Last November, I spoke to Christopher E. Forth about his book, Fat: A Cultural History of the Stuff of Life (Reaktion Books, 2019), which he describes as a ‘study in the formation of stereotypes’, and in particular the negative stereotypes that have accreted round fat, and fat people, over time.
Those stereotypes may have gone into overdrive in the latter part of the 20th century, but Chris shows that there was already ambivalence about corpulence in the ancient world: the building blocks of later stereotypes were fashioned early.
Rather than the familiar narrative of ‘something good becoming ugly and then bad’, Chris shows how an early ambiguity mutated over time. He also reminds us that ‘fat’ is not just an adjective, it’s also a noun, it’s a substance with properties of its own that played an important, sometimes surprising, part in human history.
Rachel Louise Moran, reviewing the book in the journal Medical History, wrote:
‘Forth builds on this existing scholarship to contribute something wholly new to the literature. Through his investment in the history of emotions, his fascination with the literal substance of fat, and the extraordinary temporal and geographic scope of the book, Forth produces something quite unique.
‘[He] uses an extraordinary variety of sources, from ancient artifacts to eighteenth-century political cartoons and paintings, and from colonial travelogues to weight loss advice books from the early twentieth century.’
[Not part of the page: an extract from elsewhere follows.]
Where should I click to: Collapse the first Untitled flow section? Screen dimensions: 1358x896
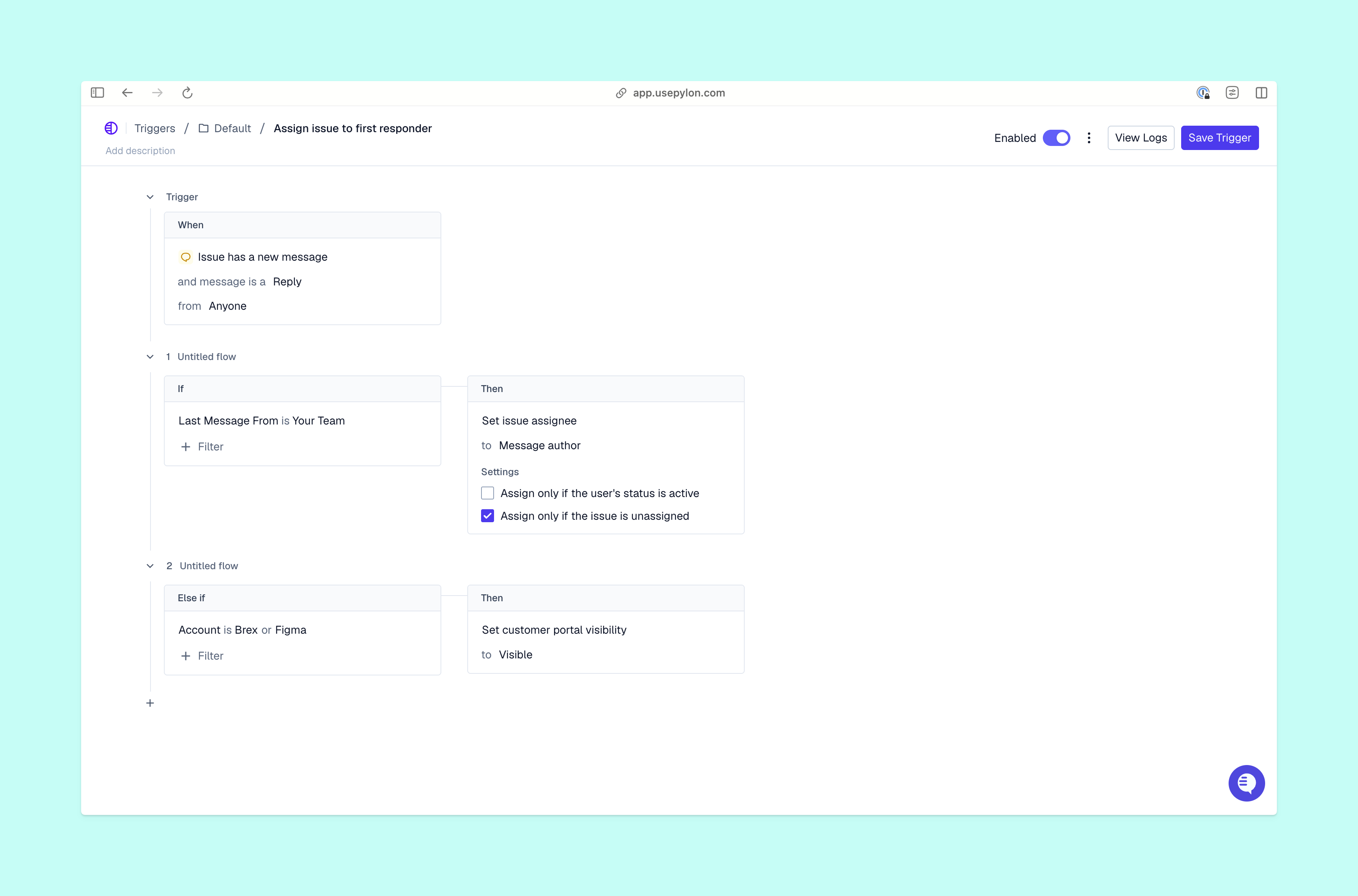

Chris is a professor of history at the University of Kansas, where his interdisciplinary and thematic research revolves around the cultural history of gender, sexuality, the body, and the senses. When we spoke, he began by telling me how his book had in part grown out of his interest in the Dreyfus affair in late 19th century France and the presentation of masculinity in the battle over Dreyfus’s guilt or innocence.